Data records
*** Begin section ***
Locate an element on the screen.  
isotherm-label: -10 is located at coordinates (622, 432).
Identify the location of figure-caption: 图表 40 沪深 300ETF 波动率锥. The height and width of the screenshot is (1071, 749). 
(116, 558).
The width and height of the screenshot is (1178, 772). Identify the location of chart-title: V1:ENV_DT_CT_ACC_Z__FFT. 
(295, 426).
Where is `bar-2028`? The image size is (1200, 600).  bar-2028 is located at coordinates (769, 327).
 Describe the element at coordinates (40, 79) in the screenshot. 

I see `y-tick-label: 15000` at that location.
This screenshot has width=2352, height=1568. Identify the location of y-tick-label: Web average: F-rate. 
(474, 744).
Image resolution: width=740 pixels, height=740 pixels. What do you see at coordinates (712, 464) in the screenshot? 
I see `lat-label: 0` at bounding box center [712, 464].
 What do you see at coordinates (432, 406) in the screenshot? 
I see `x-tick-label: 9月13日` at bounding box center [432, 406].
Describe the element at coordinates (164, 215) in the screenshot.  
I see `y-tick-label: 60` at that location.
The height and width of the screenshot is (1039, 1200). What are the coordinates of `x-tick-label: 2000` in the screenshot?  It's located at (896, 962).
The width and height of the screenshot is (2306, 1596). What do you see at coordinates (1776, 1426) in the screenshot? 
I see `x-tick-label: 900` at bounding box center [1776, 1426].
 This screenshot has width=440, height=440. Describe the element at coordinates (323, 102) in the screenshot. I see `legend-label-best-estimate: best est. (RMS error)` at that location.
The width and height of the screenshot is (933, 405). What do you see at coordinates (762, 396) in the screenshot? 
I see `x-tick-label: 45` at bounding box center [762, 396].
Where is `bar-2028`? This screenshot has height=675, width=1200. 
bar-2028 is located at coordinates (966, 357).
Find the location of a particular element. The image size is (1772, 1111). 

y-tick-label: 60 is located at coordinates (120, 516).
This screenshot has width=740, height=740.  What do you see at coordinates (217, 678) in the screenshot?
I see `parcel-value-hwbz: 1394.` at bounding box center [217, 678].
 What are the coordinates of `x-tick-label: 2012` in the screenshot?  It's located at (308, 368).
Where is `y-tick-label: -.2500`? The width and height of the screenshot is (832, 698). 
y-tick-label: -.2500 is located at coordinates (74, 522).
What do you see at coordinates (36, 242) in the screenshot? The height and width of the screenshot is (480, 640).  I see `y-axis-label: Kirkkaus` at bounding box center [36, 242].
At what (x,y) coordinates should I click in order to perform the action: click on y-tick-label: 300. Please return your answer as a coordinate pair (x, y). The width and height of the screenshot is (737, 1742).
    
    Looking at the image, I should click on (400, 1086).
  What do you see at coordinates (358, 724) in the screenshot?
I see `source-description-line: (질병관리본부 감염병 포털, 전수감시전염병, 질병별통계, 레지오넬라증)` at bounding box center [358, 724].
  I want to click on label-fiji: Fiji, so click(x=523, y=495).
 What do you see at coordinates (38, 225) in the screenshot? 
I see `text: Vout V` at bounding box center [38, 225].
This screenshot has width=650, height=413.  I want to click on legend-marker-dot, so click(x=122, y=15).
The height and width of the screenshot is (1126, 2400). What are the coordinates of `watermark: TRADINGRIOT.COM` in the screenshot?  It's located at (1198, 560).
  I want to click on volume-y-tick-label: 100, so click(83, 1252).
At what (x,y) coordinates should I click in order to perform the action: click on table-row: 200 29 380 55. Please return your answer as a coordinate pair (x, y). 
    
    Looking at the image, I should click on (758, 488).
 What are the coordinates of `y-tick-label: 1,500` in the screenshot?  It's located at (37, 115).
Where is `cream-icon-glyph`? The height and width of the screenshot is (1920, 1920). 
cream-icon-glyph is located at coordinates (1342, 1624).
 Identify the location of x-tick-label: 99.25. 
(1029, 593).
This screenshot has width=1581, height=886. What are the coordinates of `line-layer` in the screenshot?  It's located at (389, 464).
*** End section ***
Switch every "Identify the location of" in the records above to "Find the position of", and give the lines again with nothing else changed.

Answer to this exercise:
Locate an element on the screen.  
isotherm-label: -10 is located at coordinates (622, 432).
Find the position of figure-caption: 图表 40 沪深 300ETF 波动率锥. The height and width of the screenshot is (1071, 749). 
(116, 558).
The width and height of the screenshot is (1178, 772). Find the position of chart-title: V1:ENV_DT_CT_ACC_Z__FFT. 
(295, 426).
Where is `bar-2028`? The image size is (1200, 600).  bar-2028 is located at coordinates (769, 327).
 Describe the element at coordinates (40, 79) in the screenshot. 

I see `y-tick-label: 15000` at that location.
This screenshot has width=2352, height=1568. Find the position of y-tick-label: Web average: F-rate. 
(474, 744).
Image resolution: width=740 pixels, height=740 pixels. What do you see at coordinates (712, 464) in the screenshot? 
I see `lat-label: 0` at bounding box center [712, 464].
 What do you see at coordinates (432, 406) in the screenshot? 
I see `x-tick-label: 9月13日` at bounding box center [432, 406].
Describe the element at coordinates (164, 215) in the screenshot.  
I see `y-tick-label: 60` at that location.
The height and width of the screenshot is (1039, 1200). What are the coordinates of `x-tick-label: 2000` in the screenshot?  It's located at (896, 962).
The width and height of the screenshot is (2306, 1596). What do you see at coordinates (1776, 1426) in the screenshot? 
I see `x-tick-label: 900` at bounding box center [1776, 1426].
 This screenshot has width=440, height=440. Describe the element at coordinates (323, 102) in the screenshot. I see `legend-label-best-estimate: best est. (RMS error)` at that location.
The width and height of the screenshot is (933, 405). What do you see at coordinates (762, 396) in the screenshot? 
I see `x-tick-label: 45` at bounding box center [762, 396].
Where is `bar-2028`? This screenshot has height=675, width=1200. 
bar-2028 is located at coordinates (966, 357).
Find the location of a particular element. The image size is (1772, 1111). 

y-tick-label: 60 is located at coordinates (120, 516).
This screenshot has width=740, height=740.  What do you see at coordinates (217, 678) in the screenshot?
I see `parcel-value-hwbz: 1394.` at bounding box center [217, 678].
 What are the coordinates of `x-tick-label: 2012` in the screenshot?  It's located at (308, 368).
Where is `y-tick-label: -.2500`? The width and height of the screenshot is (832, 698). 
y-tick-label: -.2500 is located at coordinates (74, 522).
What do you see at coordinates (36, 242) in the screenshot? The height and width of the screenshot is (480, 640).  I see `y-axis-label: Kirkkaus` at bounding box center [36, 242].
At what (x,y) coordinates should I click in order to perform the action: click on y-tick-label: 300. Please return your answer as a coordinate pair (x, y). The width and height of the screenshot is (737, 1742).
    
    Looking at the image, I should click on (400, 1086).
  What do you see at coordinates (358, 724) in the screenshot?
I see `source-description-line: (질병관리본부 감염병 포털, 전수감시전염병, 질병별통계, 레지오넬라증)` at bounding box center [358, 724].
  I want to click on label-fiji: Fiji, so click(x=523, y=495).
 What do you see at coordinates (38, 225) in the screenshot? 
I see `text: Vout V` at bounding box center [38, 225].
This screenshot has width=650, height=413.  I want to click on legend-marker-dot, so click(x=122, y=15).
The height and width of the screenshot is (1126, 2400). What are the coordinates of `watermark: TRADINGRIOT.COM` in the screenshot?  It's located at (1198, 560).
  I want to click on volume-y-tick-label: 100, so click(83, 1252).
At what (x,y) coordinates should I click in order to perform the action: click on table-row: 200 29 380 55. Please return your answer as a coordinate pair (x, y). 
    
    Looking at the image, I should click on (758, 488).
 What are the coordinates of `y-tick-label: 1,500` in the screenshot?  It's located at (37, 115).
Where is `cream-icon-glyph`? The height and width of the screenshot is (1920, 1920). 
cream-icon-glyph is located at coordinates (1342, 1624).
 Find the position of x-tick-label: 99.25. 
(1029, 593).
This screenshot has width=1581, height=886. What are the coordinates of `line-layer` in the screenshot?  It's located at (389, 464).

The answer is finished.